§ ENTRIES SUPPLIED
○ ○ ○ ○

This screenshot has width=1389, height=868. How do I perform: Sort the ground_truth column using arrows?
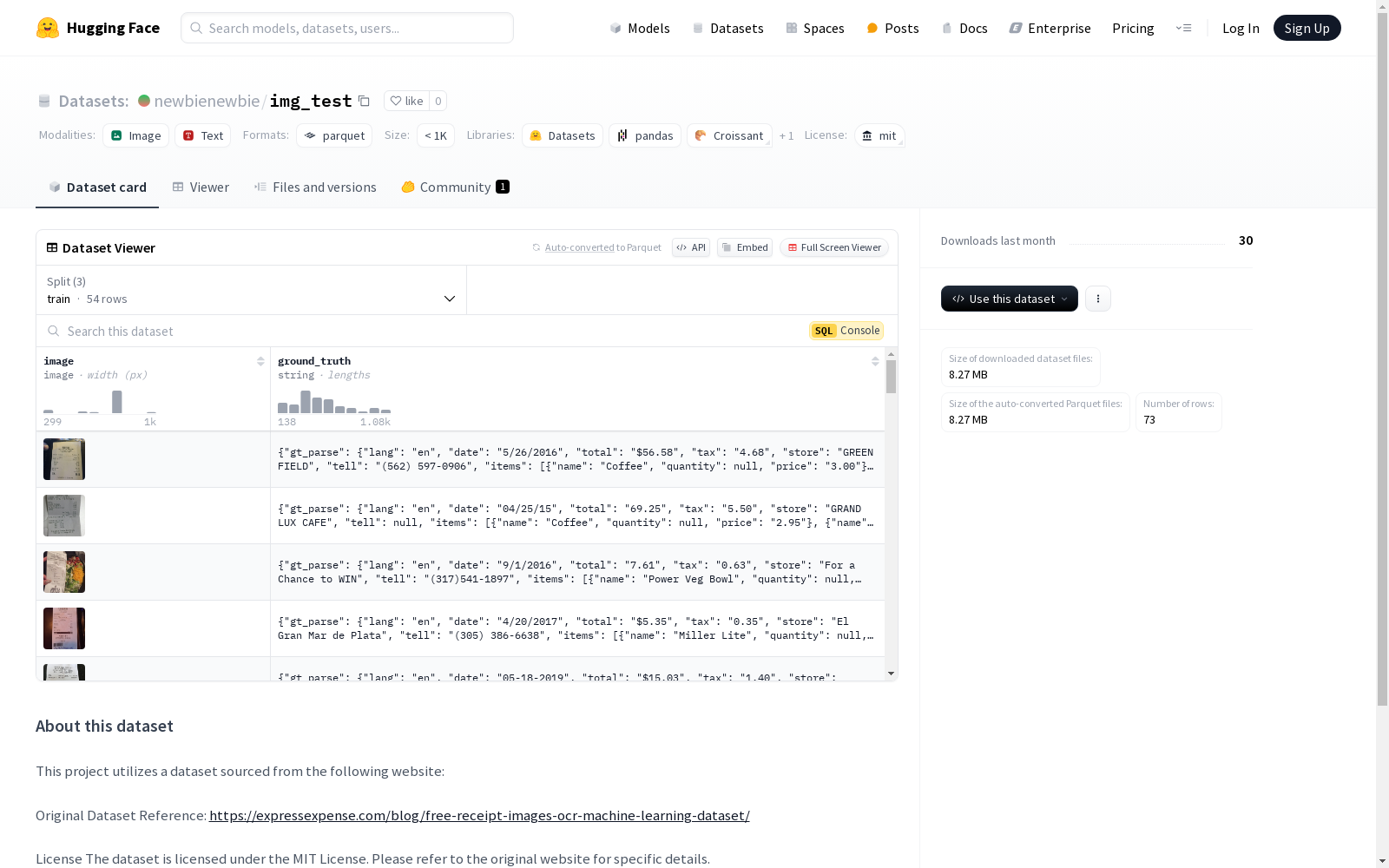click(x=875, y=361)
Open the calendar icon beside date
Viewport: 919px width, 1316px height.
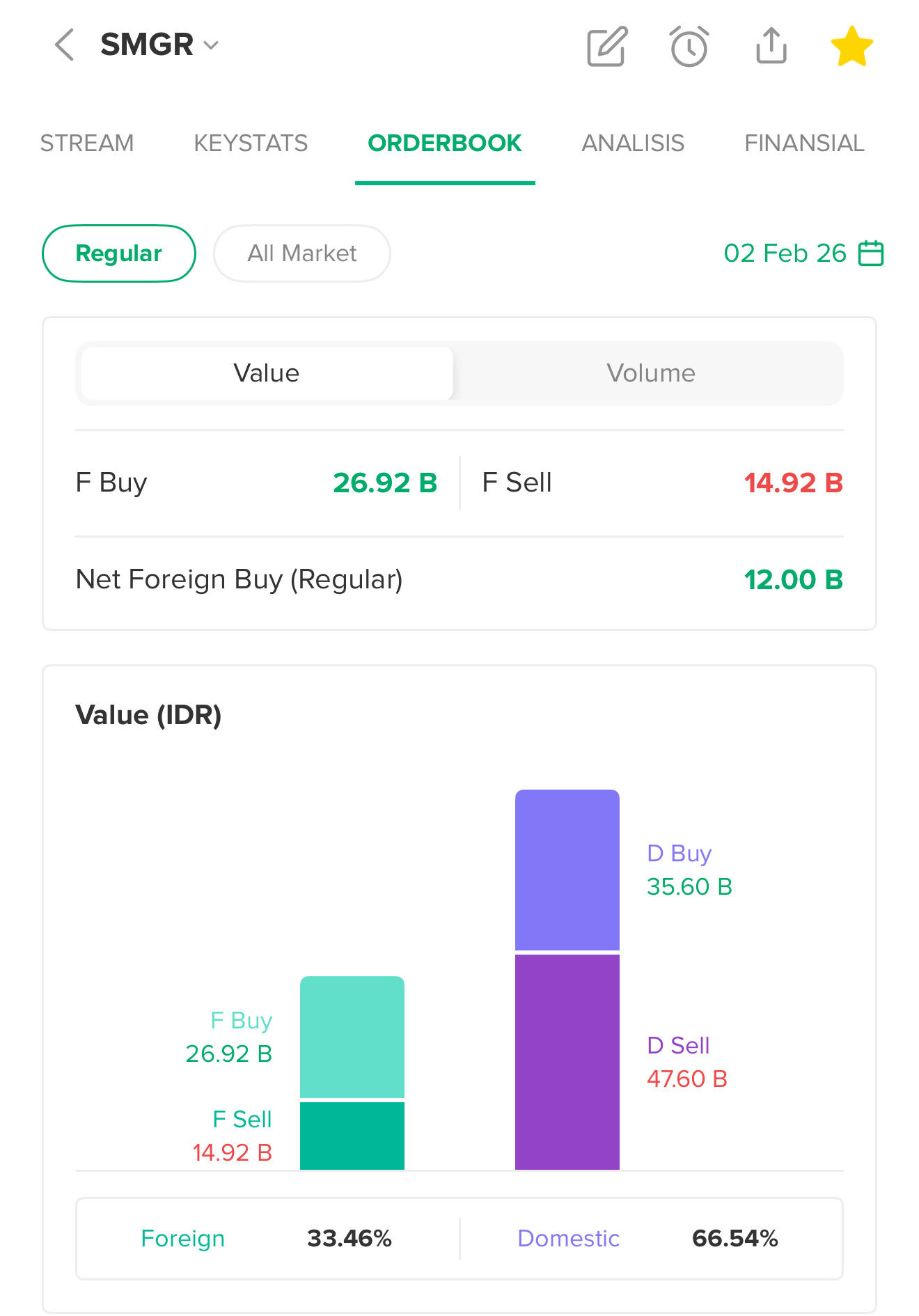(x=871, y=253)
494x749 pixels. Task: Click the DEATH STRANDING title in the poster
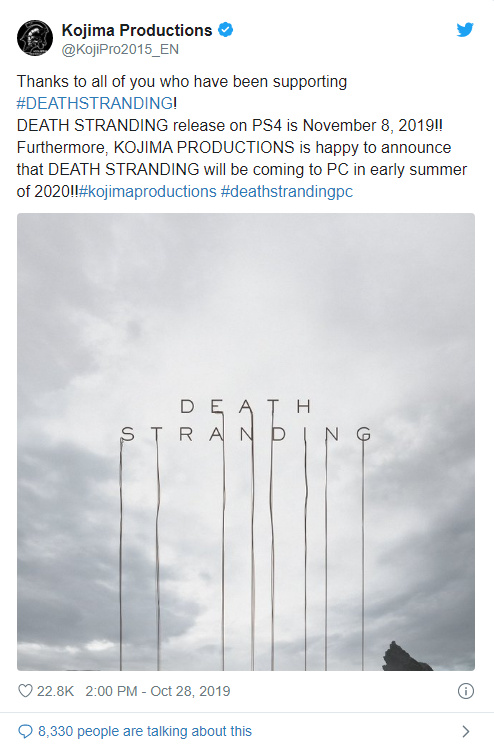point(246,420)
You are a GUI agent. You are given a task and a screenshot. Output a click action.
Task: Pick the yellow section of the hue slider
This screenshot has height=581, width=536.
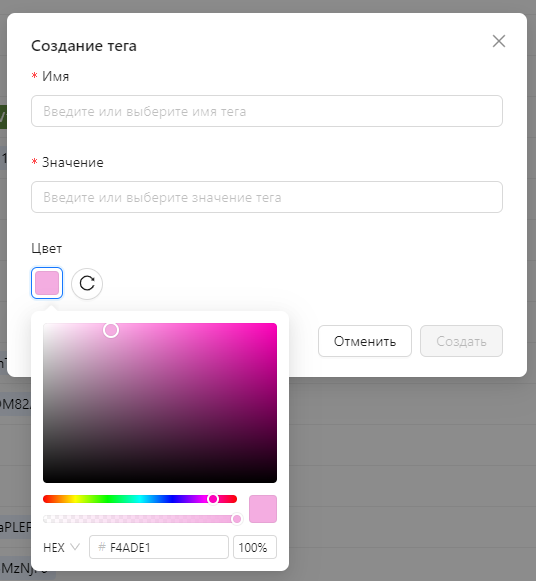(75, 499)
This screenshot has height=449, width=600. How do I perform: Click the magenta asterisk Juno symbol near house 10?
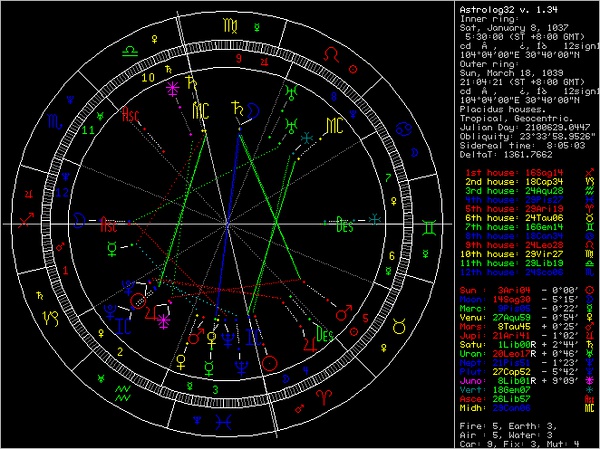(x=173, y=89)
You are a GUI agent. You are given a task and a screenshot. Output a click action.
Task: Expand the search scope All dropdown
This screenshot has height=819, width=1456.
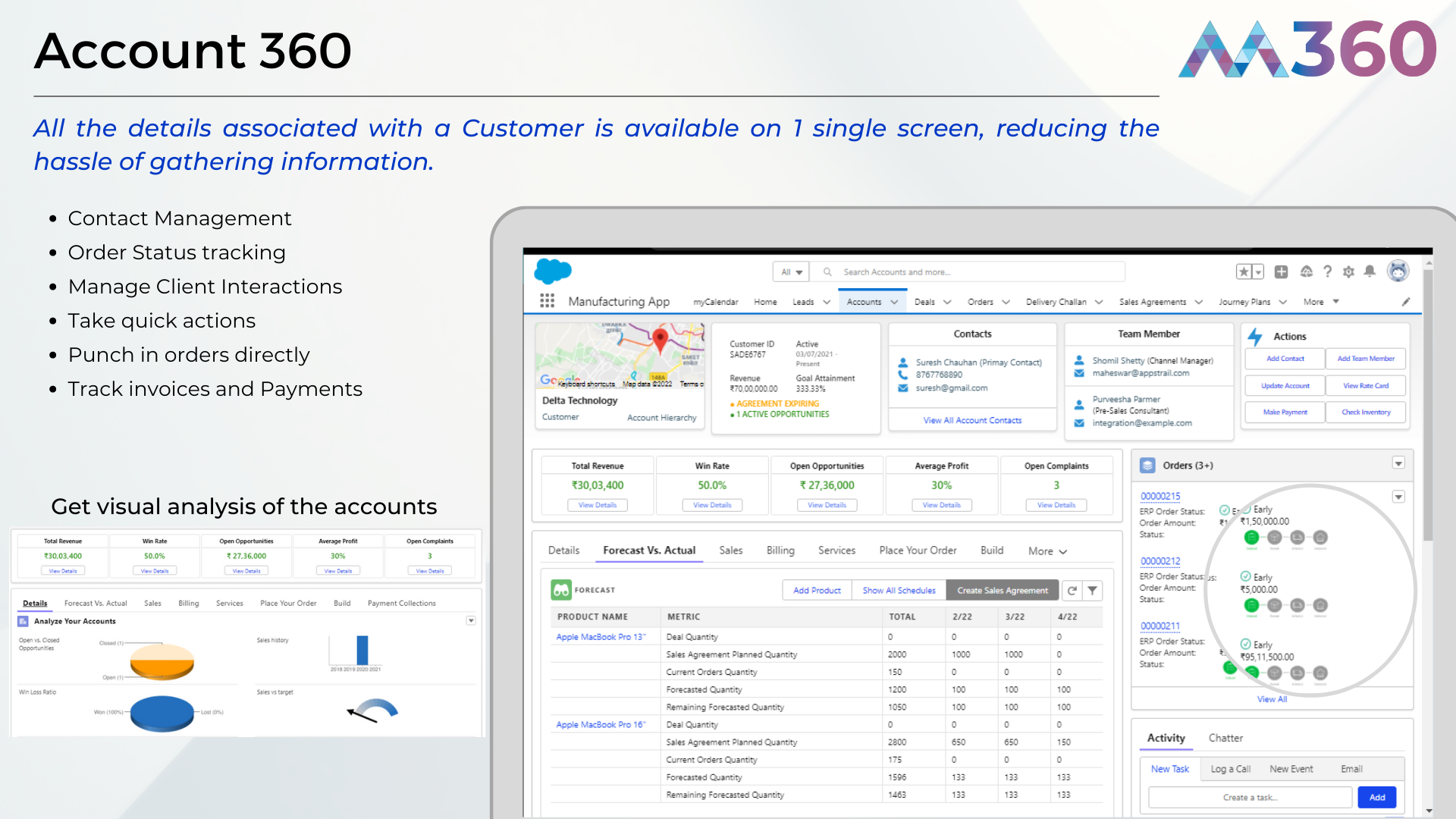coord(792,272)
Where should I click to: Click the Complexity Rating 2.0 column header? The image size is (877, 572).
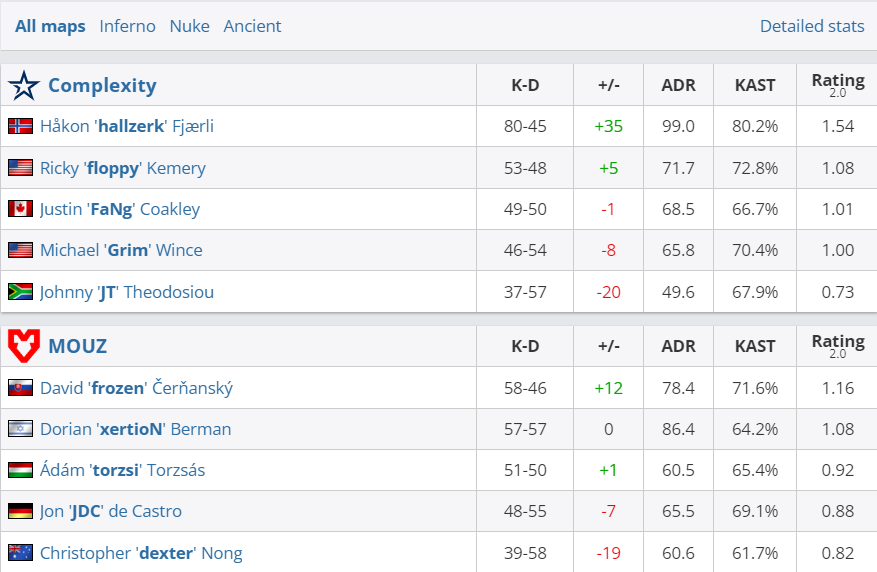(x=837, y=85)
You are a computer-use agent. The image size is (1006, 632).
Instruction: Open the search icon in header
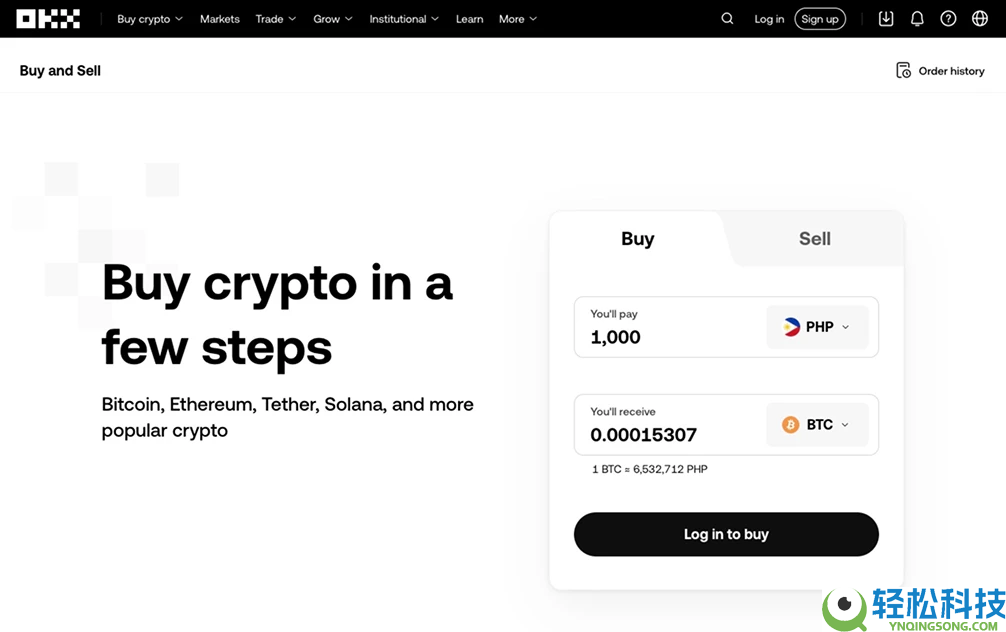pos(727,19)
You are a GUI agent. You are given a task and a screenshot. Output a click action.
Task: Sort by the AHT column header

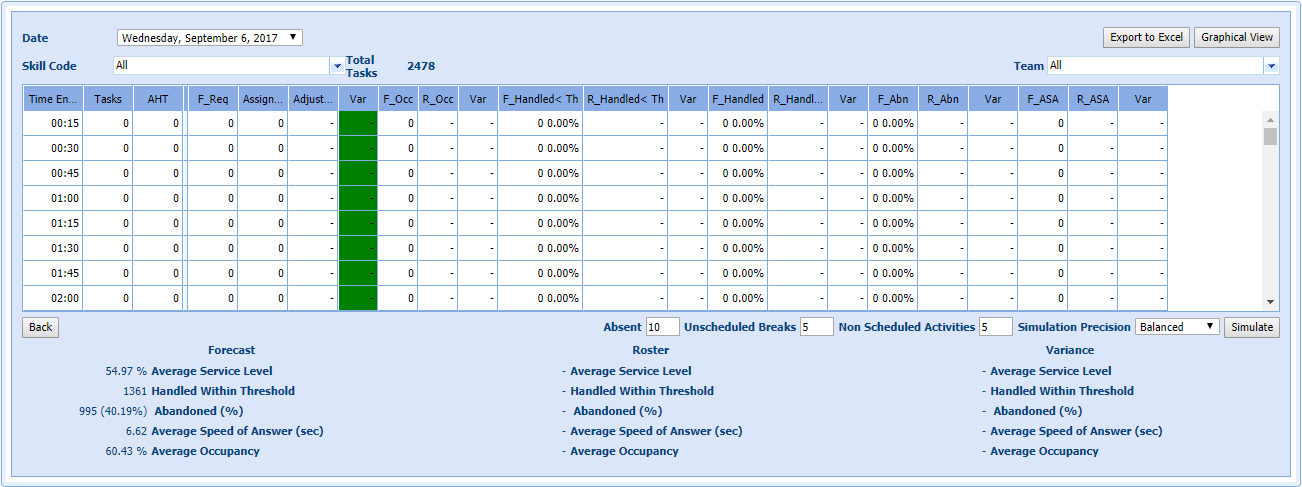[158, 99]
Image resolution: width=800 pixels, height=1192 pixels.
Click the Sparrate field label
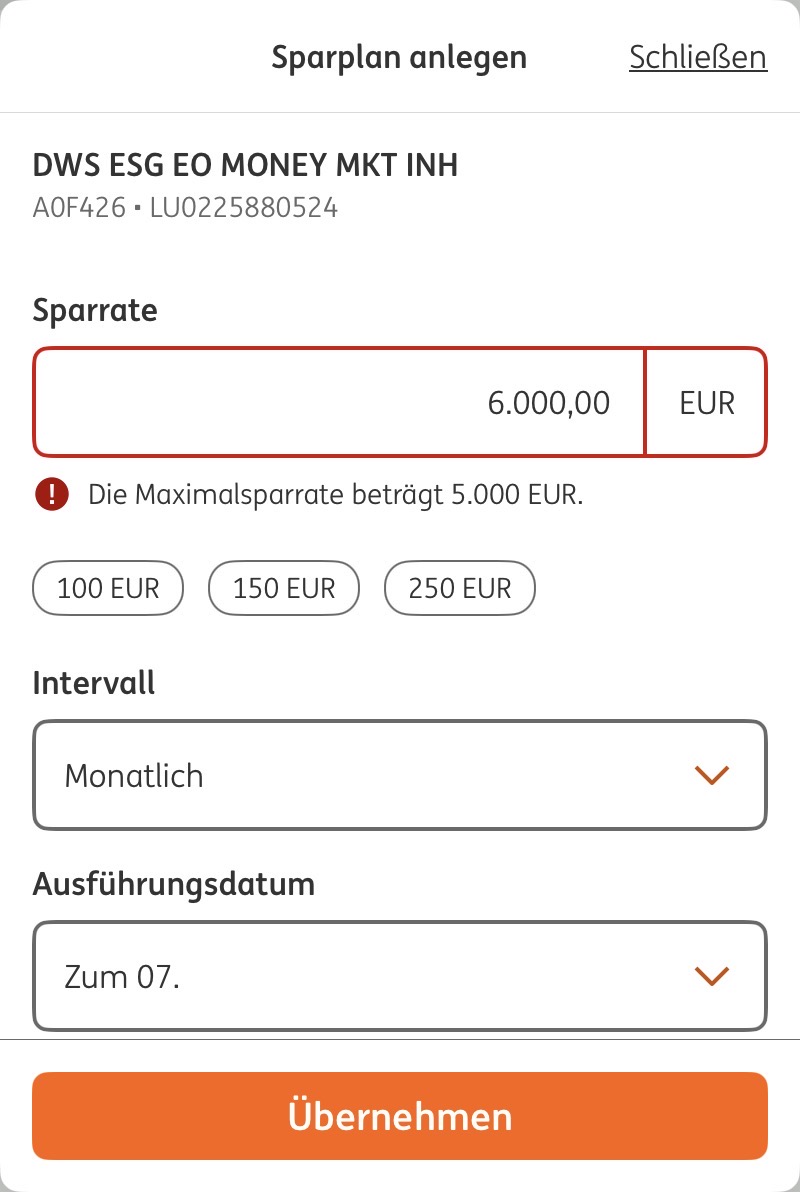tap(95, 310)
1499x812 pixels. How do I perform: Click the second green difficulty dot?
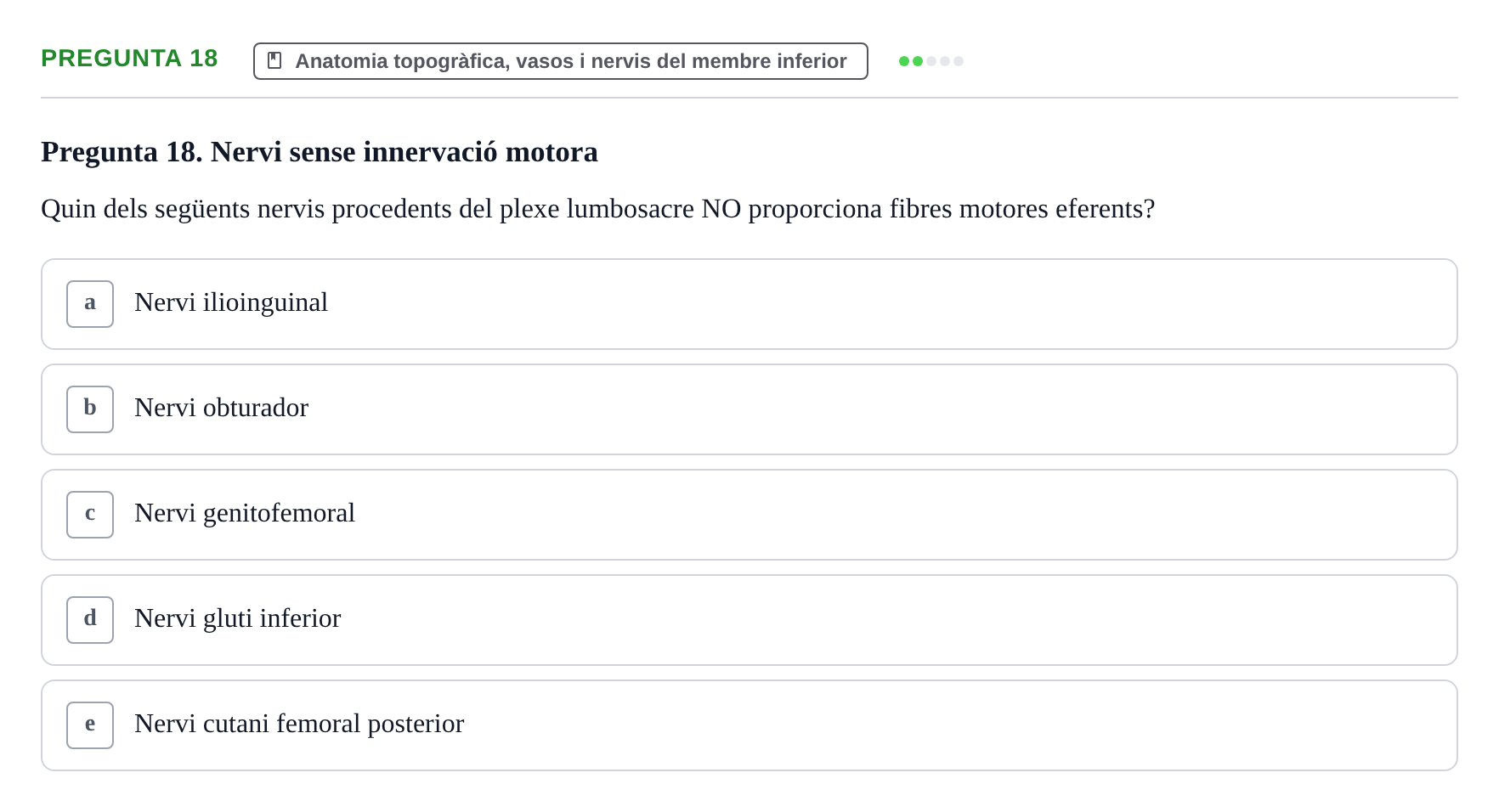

○ ○ ○ ○

§ PROBLEM TO WORK ON
A precise repetition of every entry, free of pictures, is the expected answer.

§ EXERCISE RESPONSE
This screenshot has width=1389, height=868. How do I perform: Sort the ground_truth column using arrows?
click(x=875, y=361)
Open the calendar icon beside date
Viewport: 919px width, 1316px height.
(x=871, y=253)
494x749 pixels. Task: Click the DEATH STRANDING title in the poster
point(246,420)
You are a GUI agent. You are given a task and a screenshot. Output a click action.
Task: Pick the yellow section of the hue slider
This screenshot has height=581, width=536.
(75, 499)
This screenshot has height=449, width=600. How do I perform: Click the magenta asterisk Juno symbol near house 10?
(x=173, y=89)
You are a GUI agent. You are given a task and a screenshot. Output a click action.
Task: Expand the search scope All dropdown
This screenshot has height=819, width=1456.
coord(792,272)
Where should I click to: Click the Complexity Rating 2.0 column header? The image size is (877, 572).
(x=837, y=85)
You are a computer-use agent. The image size is (1006, 632).
Instruction: Open the search icon in header
pos(727,19)
You are a GUI agent. You are given a task and a screenshot. Output a click action.
Task: Sort by the AHT column header

[158, 99]
Image resolution: width=800 pixels, height=1192 pixels.
Click the Sparrate field label
tap(95, 310)
1499x812 pixels. How do I perform: Click the second green difficulty dot?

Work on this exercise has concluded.